「無法の世界」(Won't Get Fooled Again)は、イギリスのロックバンド、ザ・フーの楽曲。1971年にシングルリリースされた。作詞・作曲はピート・タウンゼント。アルバム『フーズ・ネクスト』収録。
解説
「ババ・オライリィ」同様、シンセサイザーを大胆に使用した、テクノとハードロックを融合させた前衛的な曲。アルバム『フーズ・ネクスト』に先駆けてシングルリリースされた。演奏時間が8分半を越える大作だが、シングルバージョンは3分半程度に編集されている。イギリスでは「ピンボールの魔術師」以来のトップ10に入るヒットとなった。本作の宣伝広告には、コルセットをつけて鞭を振るう女装姿のキース・ムーンの写真が使用された[5]。
『フーズ・ネクスト』収録曲のほとんどがそうであるように、この曲もタウンゼントが企画したロック・オペラ「ライフハウス」のために書かれた曲である[6]。本作のリリース時にはすでに「ライフハウス」の計画は白紙化されていたが、アメリカではシングルに「映画『ライフハウス』より」と記載されていた[7]。タウンゼントはこの曲の内容について「革命について異を唱えている歌だ。革命なんて長い目で見ればただの革命にすぎず、多くの人々が傷つくだけだ」としている[8]。

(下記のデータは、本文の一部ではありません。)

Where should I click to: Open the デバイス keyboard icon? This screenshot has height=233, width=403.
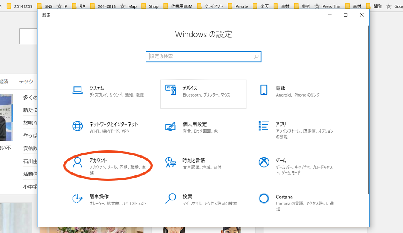tap(171, 90)
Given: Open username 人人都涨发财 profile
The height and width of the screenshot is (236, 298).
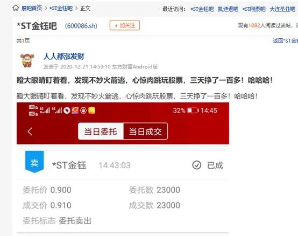Looking at the screenshot, I should click(x=63, y=57).
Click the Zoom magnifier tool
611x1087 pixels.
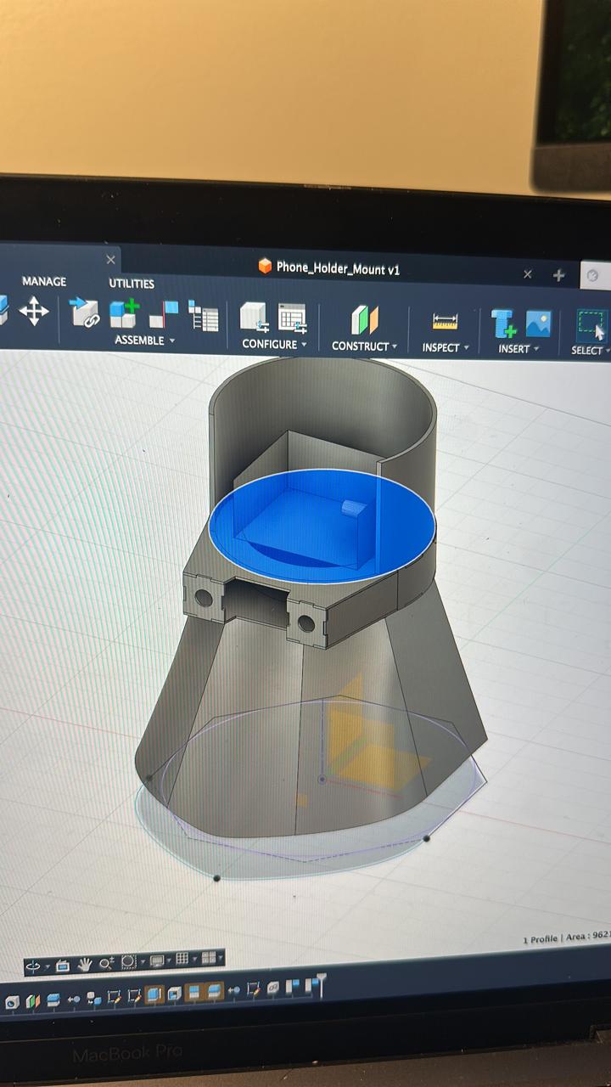(x=106, y=963)
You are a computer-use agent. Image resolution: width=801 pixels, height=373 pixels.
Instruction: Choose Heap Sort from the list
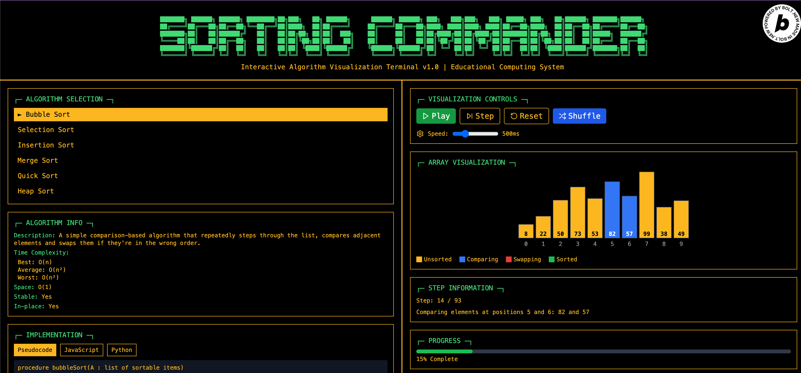pos(36,191)
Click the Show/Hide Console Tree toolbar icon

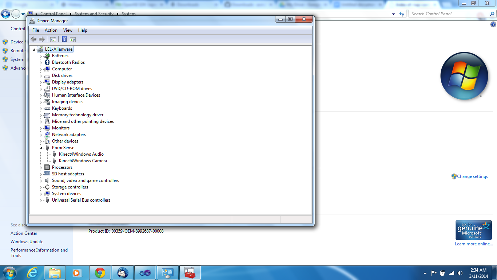[53, 39]
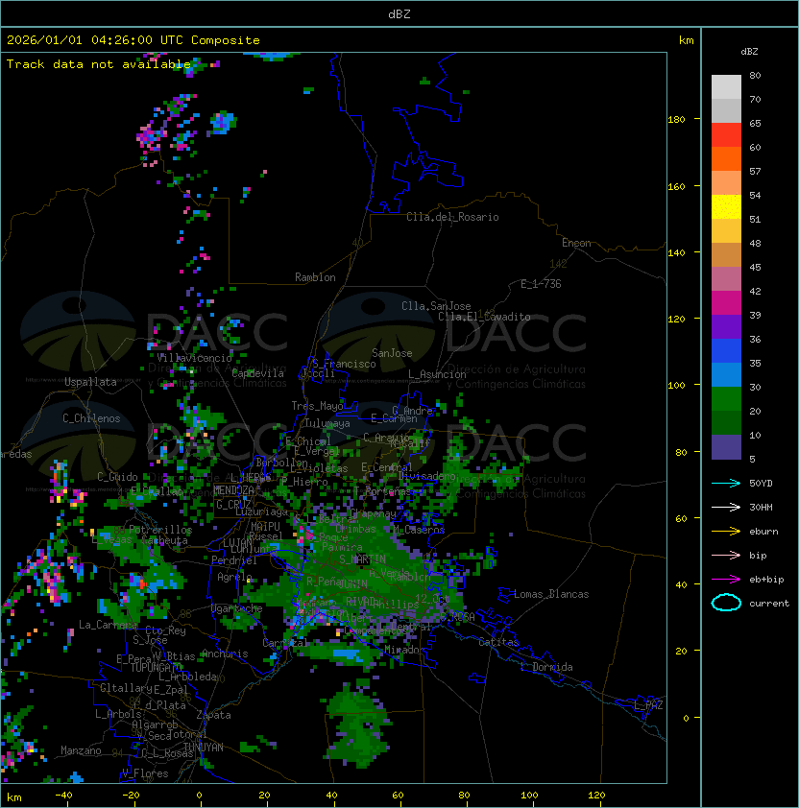Screen dimensions: 799x808
Task: Click the Clla.del_Rosario map label
Action: pyautogui.click(x=452, y=217)
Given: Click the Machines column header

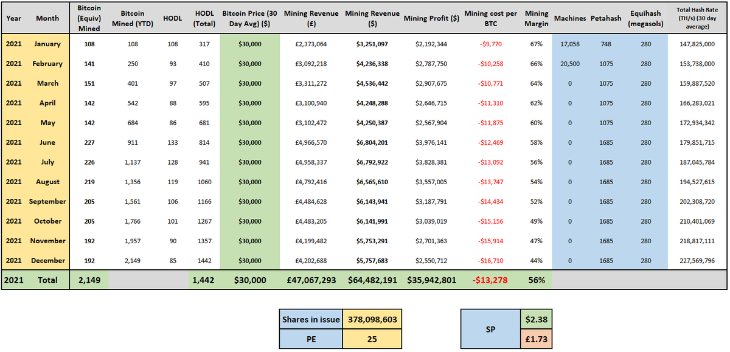Looking at the screenshot, I should tap(570, 18).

1971年4月のロンドン、ヤング・ヴィック・シアターでの「ライフハウス」お披露目ライブで初めて演奏されて以降、ライブでは終盤の定番曲となっている[9]。1978年、キース・ムーンが生前に公共の場で最後に演奏した曲である。その模様はザ・フーのドキュメンタリー映画『キッズ・アー・オールライト』に収録された。
1980年代以後も、『ライヴ・エイド』や『コンサート・フォー・ニューヨーク・シティ』などでセットリストに取り入れられている。

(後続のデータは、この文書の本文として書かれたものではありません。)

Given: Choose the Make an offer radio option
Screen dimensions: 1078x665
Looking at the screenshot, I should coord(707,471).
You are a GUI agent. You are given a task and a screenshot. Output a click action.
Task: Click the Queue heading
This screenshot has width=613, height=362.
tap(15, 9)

2006年、アメリカの保守派総合誌ナショナル・レビューの「保守的なロックソング・ベスト50」で1位に選ばれた。タウンゼントはこの曲が「今は保守派に身を置く夢敗れた革命家たちのテーマソング」と評された事に怒り、自身のブログで反論している[10]。
CBSで放送されていたドラマ「CSI:マイアミ」の主題歌にもなっている。
『ローリング・ストーン』誌が選ぶ最も偉大な500曲において、295位にランクされている[11]。
ちなみに、B面曲の「アイ・ドント・イーヴン・ノウ・マイセルフ」は、元々は1970年3月から5月にかけて行われた新アルバム(後に破棄された)のレコーディング時に製作された楽曲で[12]、同年8月のワイト島ロック・フェスティバルでも披露されている。「ライフハウス」とは無関係に作られた曲であるが、シングルリリースのために新たに再録された[7]。
別バージョン
1971年3月に行われたニューヨーク・レコード・プラント・スタジオでのセッションで録音された初期バージョンが存在する。この初期バージョンはオリジナル・バージョンとシンセサイザーのパターンが異なるが、この時はテープ・ループを使用せず、VCS3を通したオルガンをリアルタイムで演奏した。曲の終盤でのロジャー・ダルトリーのシャウトがないのもオリジナル・バージョンとの大きな違いである。この初期バージョンは、2003年発表の『フーズ・ネクスト/デラックス・エディション』で初めて日の目を見た[9]。